- [Task prompt] Please output exactly the lines below, starting at the line that has "Open the three-dot chat menu" and ending at the line that has "This screenshot has", both included; leave out all pictures and include nothing else.

- [Recorded data]
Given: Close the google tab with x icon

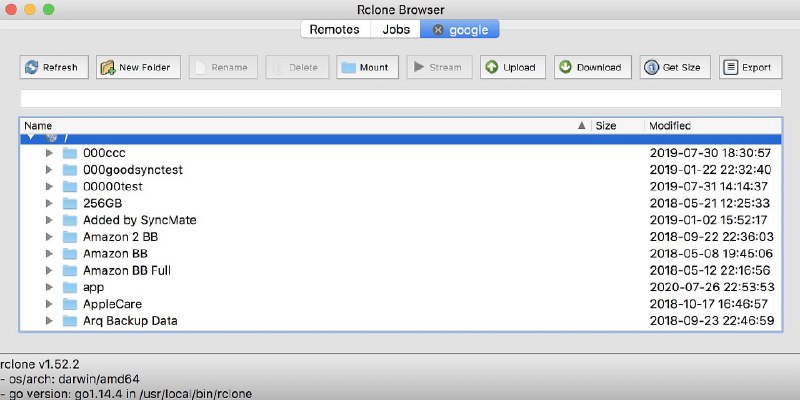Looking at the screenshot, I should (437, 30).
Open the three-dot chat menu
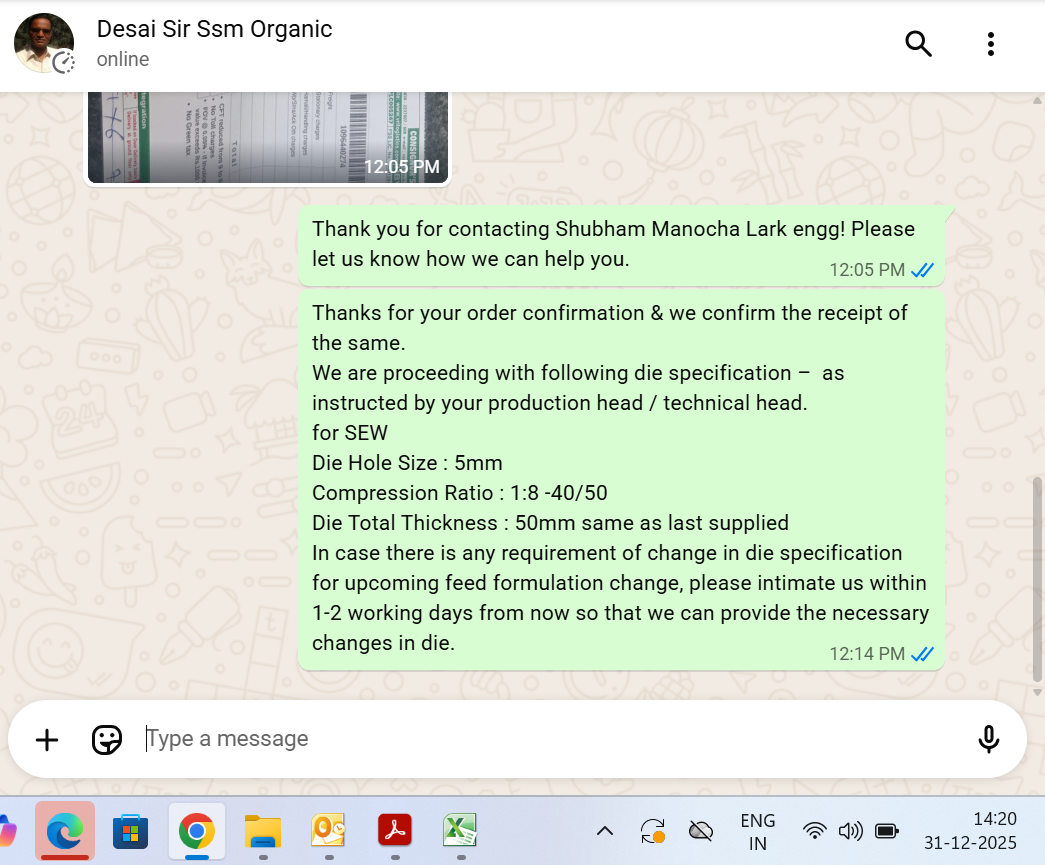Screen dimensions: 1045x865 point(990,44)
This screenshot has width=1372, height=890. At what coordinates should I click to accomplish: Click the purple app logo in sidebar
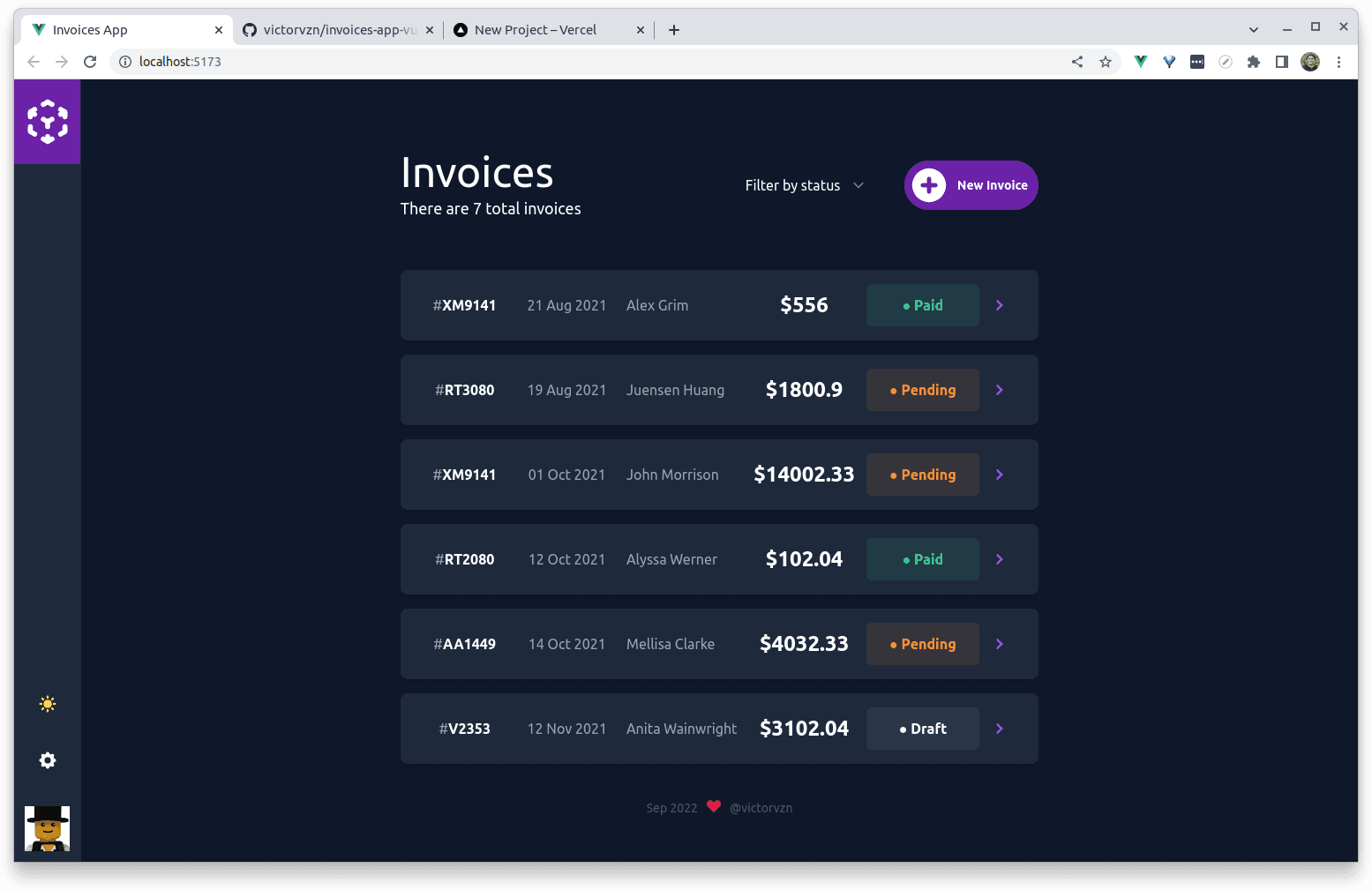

* * *

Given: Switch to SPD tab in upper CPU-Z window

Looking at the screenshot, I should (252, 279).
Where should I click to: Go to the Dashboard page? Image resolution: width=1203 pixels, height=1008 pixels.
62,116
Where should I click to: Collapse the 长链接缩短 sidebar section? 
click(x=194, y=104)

- [Exercise response]
Open the three-dot chat menu
Screen dimensions: 1045x865 point(990,44)
This screenshot has width=1372, height=890. At what coordinates should I click to accomplish: Click the purple app logo in sidebar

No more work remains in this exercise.